A few fashion students sold their designs on garment racks without a hint of irony, including Esther Myong Chung's collection of women's and men's knitwear, made from manipulated suiting. Her tubular, nubby wool garments were like soft cocoons for retreating into urban melancholy. Expanding the field of wearable art objects, Malika Green's untitled trio of leather, metal, and bone footwear, especially one pair of pointy-toed heels whose upper mimicked a human spine, had a creepy, cartoonish, yet organic quality, as if David Cronenberg designed new shoes for the Wicked Witch of the West.

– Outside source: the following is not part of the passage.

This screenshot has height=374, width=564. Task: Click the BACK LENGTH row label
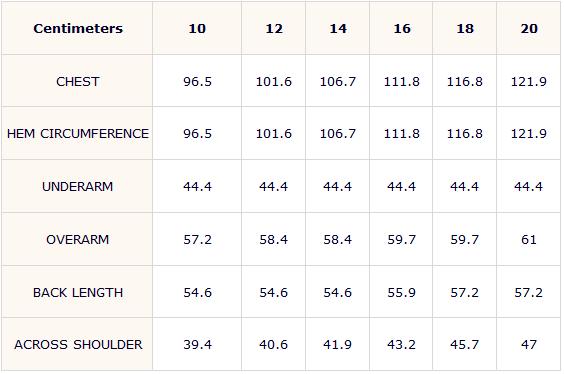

Meanwhile, all of this shopping was making me hungry. Meredith Myles presented an olfactory delight and redefined the notion of "eye candy" with her installation "Are You Satisfied?" in which larger-than-life donuts lay temptingly on gigantic doilies, and rows of cinnamon rolls line candy-pink walls, suffused with an artificial baked-goods scent. Danielle Leigh Clements' "Nutrition Facts," a vertical wall hanging of woven polypropylene, yarn, and food packaging, simultaneously recalled folk art rugs and Pop Art's appropriation of commercial design.

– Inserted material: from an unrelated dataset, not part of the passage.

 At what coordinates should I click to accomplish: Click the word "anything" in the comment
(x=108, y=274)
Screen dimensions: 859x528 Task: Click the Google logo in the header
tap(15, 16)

Just as critiques and celebrations of capitalism were de rigeur, so was political, specifically anti-war, work. Curtis Oliveira's work certainly spoke the loudest. He propped up picket signs, posted statements from various war protesters arrested at last month's skirmish on Lake Shore Drive, and scrawled "This is what democracy looks like -- Demon-strate your rights = Go to jail" in spray-paint across his wall.

Some of the most memorable work was simply uncategorizable. Min's work included a forlorn red mitten attached to the wall, a black-and-white line painting of two figures, one poking the other's stomach, and a slick little painting of an alligator with a bare light bulb hanging in front of it. Lucy Wieczorek created a sculptural environment I could only comprehend as a kind of chrysalis for nerd chic, with "Fred," an eight-foot sculptural hive lined with etchings of horn-rimmed glasses. Ben Syverson's fantasy/gamer-inspired photographs, complete with inscrutable captions ("I Am the Emissary. You Are the Medium," were cheesy and bizarre yet unassailably cool, kind of like David Bowie in the '80s.

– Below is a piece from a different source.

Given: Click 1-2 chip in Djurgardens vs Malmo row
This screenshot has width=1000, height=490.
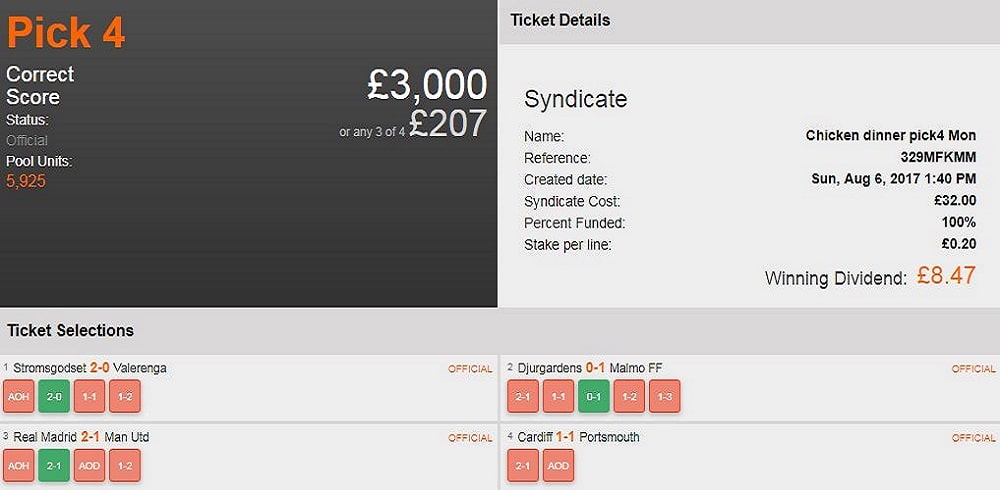Looking at the screenshot, I should click(629, 396).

More random observations: Eric Mirabito's "Fixtures," wheel-thrown stoneware fashioned into toilet-like-forms, yet apparently devoid of function, sat on rough wood packing crates. But the industrial quality of these "Fixtures" was coolly problematized by their adornment with the epitome of decoration -- blue china-pattern flowers. Nicole Melanie Davis' cast bronze and steel sculptures of black women with exaggerated, bulbous posteriors, juxtaposed with found dolls half-submerged in yellow liquid, were lovely and strange, though I couldn't figure out whether they were a celebration or indictment of our booty-obsessed culture. Hiroshi McDonald Mori's two-channel video installation was, on one channel, a serene meditation on the slow unraveling of some kind of red knitwear against a white tile bathroom floor, and on the other, a distorted, undulating, disembodied sanguine blob. Projected in a spotless alcove lined with plush white carpet, Mori's stylish presentation accentuated his scrupulously composed images.

And there were works whose success lay in simply the kinds of qualities that seem a little out-of-style: craftsmanship, simplicity, and communication of universal emotions. One such success was Grace H. Park's "Struggle," a collection of ink-pen line drawings coupled with scrolls of text that spilled onto the floor, witnessed her grandmother's battle with osteoporosis, and its crippling effect on them both. The delicacy of Park's exquisite drawings and her tiny, precise handwriting was tonic in an exhibition that sometimes felt specious and chaotic. It was in front of her drawings that I experienced what I seldom do when I look at art: instead of being shocked, dismayed, or confused, laughing, or internally searching for the cultural reference/inside joke, I was genuinely touched. I warned you I was a square.